Würde gerne mal ein paar konkrete Beispiele genannt bekommen mit den Eigenschaften der angegebenen Jacke und Hose aus dem Bikesortiment die auch in diesem Preissegment angesiedelt sind. 

Suche halt noch nach Alternativen zu e.s. in der Preisklasse. Da dies meine erste Wintersaison wird in der ich das Bike bewegen will fehlt mir momentan noch die Erfahrung sowie die Ausrüstung bezügl. der Klamotten.


----------



## wittenberger (24. Oktober 2011)

Hallo ralalla,
schau mal bei chainreactionscycle.com nach , da ist gerade Warehouseclarence, Nachläße bis 70 % besonders das Endura Zeug ist gut, gibt dort mal endura als Suchbegriff ein:

http://www.chainreactioncycles.com/SearchResults.aspx?Search=endura

aber auch andere Produkte dort guter Preis habe schon mehrmals bestellt, sowohl Versand,Rücknahmen und Erstattung klappen tadellos.

Viel Erfolg Frank


----------



## ralalla (24. Oktober 2011)

Danke Frank
werde mich da mal genauer umsehen.
Habe bei 1-2 Artikeln gesehen das diese in meiner Größe ausverkauft sind.
Neue Lieferung kommt Ende des Monats, ist die Frage ob es da dann immer noch die % gibt ?

Ich denke ich werde die e.s. Sachen  mal bestellen und wenn ich bei deinem Vorschlag noch was passendes finde ebenfalls da was ordern. Dann mal vergleichen und das was mir besser gefällt behalten.


----------



## Tall1969 (24. Oktober 2011)

Das Arbeitsbekleidung spezieller Radbekleidung nicht grundsätzlich fürs Radelfahren überlegen ist, steht wohl ausser Diskussion denke ich mal.

Von den e.s.-Klamotten (nur Hosen) in meinem Schrank kann ich dabei die Winterhose Motion uneingeschränkt empfehlen, dieses Teil ist wirklich warm. Da stört dann auch der breite Schlag nicht. Bei den anderen Sachen ist zu bedenken, dass sie zwar eigentlich funktionell sehr ok, robust und so sind, aber auch recht schwer.... ich habs sie jetzt und fahr sie ...

Ein wesentlicher Vorteil ist denke ich, dass es bei den e.s.-Klamotten auch Kurz- und Langgrößen gibt.


----------



## Onkel Manuel (25. Oktober 2011)

Mahlzeit!

Sodele, heute quasi mal ne Einzelbewertung der Jacke gemacht. Abweichende Klamotten im Vergleich zu Freitag:
-Beine: Gore Countdown
-Füße: FiveTen Impact
-Handschuhe: Eolo Radsails (Kite-Handschuhe)
-Kopf: Gore Windstopper Kopfhaube
-Rücken: Ohne Rucksack

Bedingungen: Morgens 8°C sehr windig (8km), Nachmittags 12°C schwach windig (17km)

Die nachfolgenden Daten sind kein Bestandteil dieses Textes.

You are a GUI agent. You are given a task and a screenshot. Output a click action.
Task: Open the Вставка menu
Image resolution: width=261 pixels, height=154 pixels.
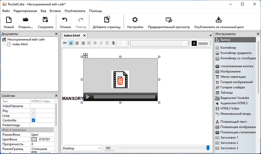coord(55,11)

Morgens: Selbst nur mit der dünnen Countdown und mächtig Wind (Böen bis 50km/h) ging es, da die Jacke eben Winddicht ist. Gezogen hat es nur an den Handgelenken, hier sollte man die Handschuhe über die Ärmel ziehen. Auch dank des Brynje Thermounterhemdes tendentiell am Oberkörper sehr warm, was aber nichts schlechtes ist. Auch mit dem permantenten Rückenwind kein Kältegefühl dort. Mit meiner Sportful Windstopper-Jacke ist es da wesentlich frischer, weil sie auch wesentlich durchlässiger ist.

Nachmittags: Kurz gesagt zu warm. Ich denke mal, da kann man dann das Thermounterhemd weglassen.

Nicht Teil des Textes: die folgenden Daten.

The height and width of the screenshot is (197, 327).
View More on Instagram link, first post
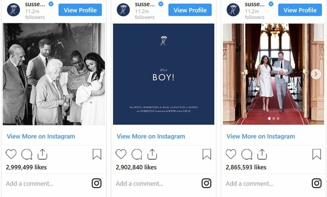coord(41,137)
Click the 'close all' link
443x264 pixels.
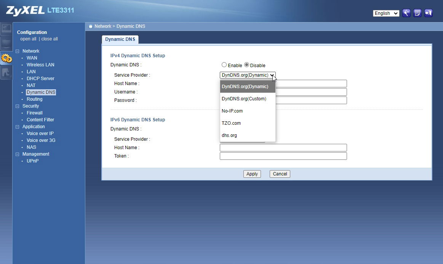[50, 39]
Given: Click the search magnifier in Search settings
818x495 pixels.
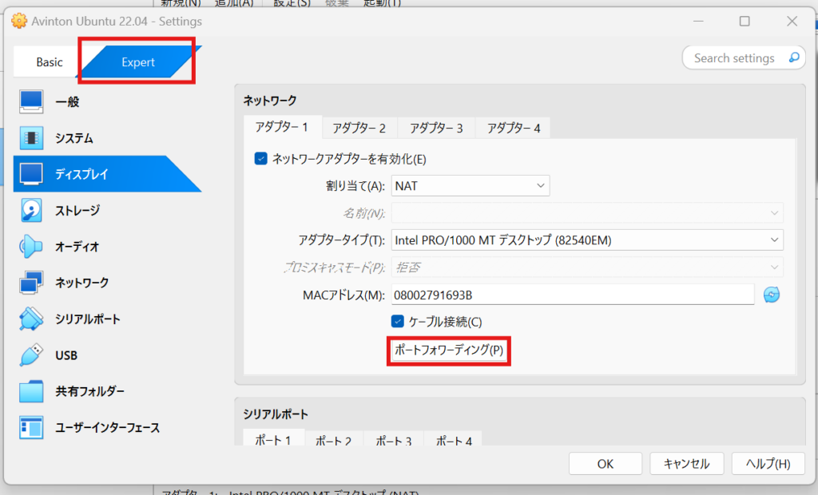Looking at the screenshot, I should pos(794,57).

Fazit: Die Jacke kann man eher als gefütterte Windjacke bezeichnen, auf jeden Fall macht sie ihren Job verdammt gut! Wegen des fehlenden Fleeces an den Armen fühlt es sich dort immer etwas frischer als am Oberkörper an. Dank des hohen Kragens brauche ich beim Fahren keinen Schal. Tests bei Regen stehen noch aus... 

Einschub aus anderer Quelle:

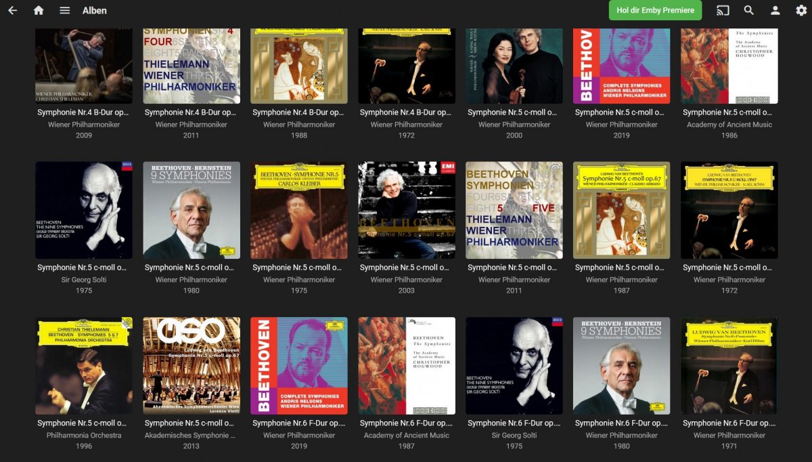Select the EMI Classics Beethoven 2003 album cover
Viewport: 812px width, 462px height.
pyautogui.click(x=407, y=210)
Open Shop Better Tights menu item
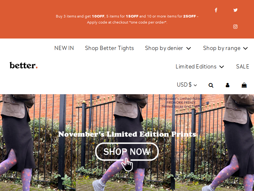 109,48
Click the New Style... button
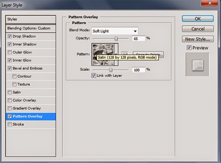This screenshot has height=163, width=221. (x=198, y=39)
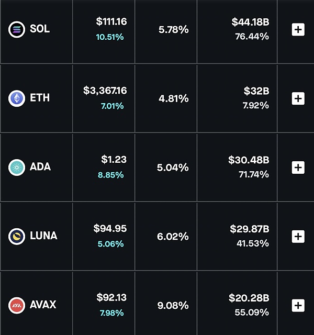314x335 pixels.
Task: Click the LUNA 6.02% reward rate
Action: pyautogui.click(x=173, y=237)
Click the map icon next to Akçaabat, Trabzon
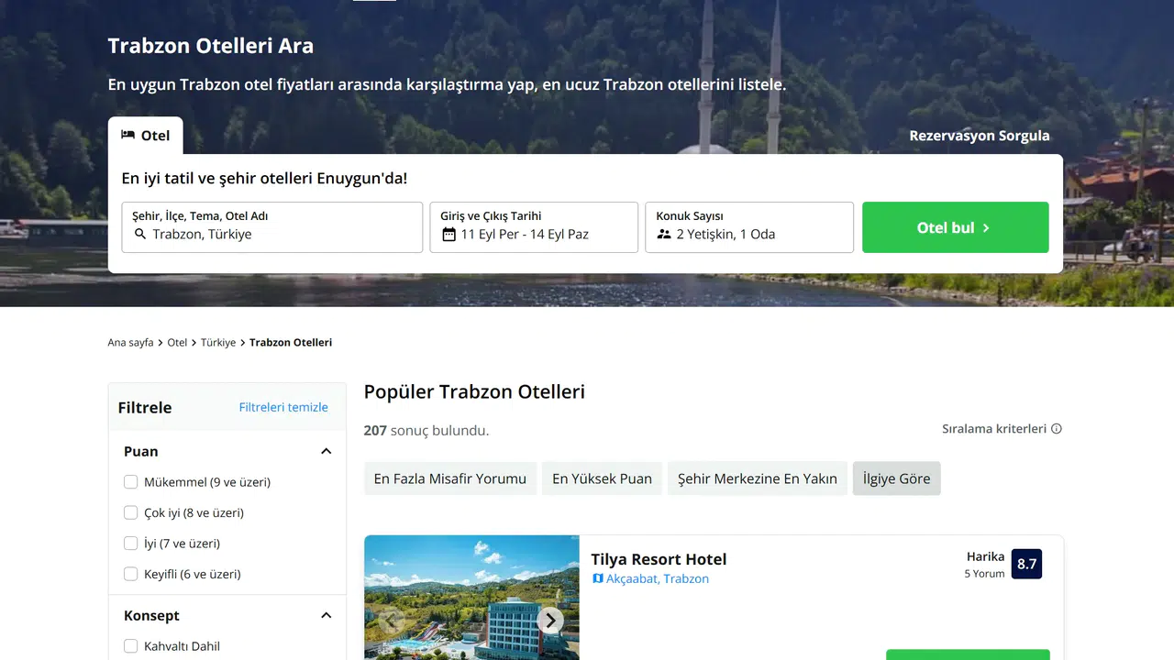Image resolution: width=1174 pixels, height=660 pixels. coord(598,579)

PS: Wegen dem Schwitzen: Im Vergleich zu einer Windstopper-Jacke schwitzt man in der Prestige mehr, aber der Vergleich hinkt schonmal wegen der unterschiedlichen Dämmleistung. Wichtig gegen Auskühlung ist die Winddichtigkeit und nur DAS zählt doch letztenendes auf dem Rad. Was nützt mir ne atmungsaktive Jacke, wenn ich mir den Arsch abfriere?


----------



## vitaminc (26. Oktober 2011)

> Wichtig gegen Auskühlung ist die Winddichtigkeit und nur DAS zählt doch  letztenendes auf dem Rad. Was nützt mir ne atmungsaktive Jacke, wenn ich  mir den Arsch abfriere?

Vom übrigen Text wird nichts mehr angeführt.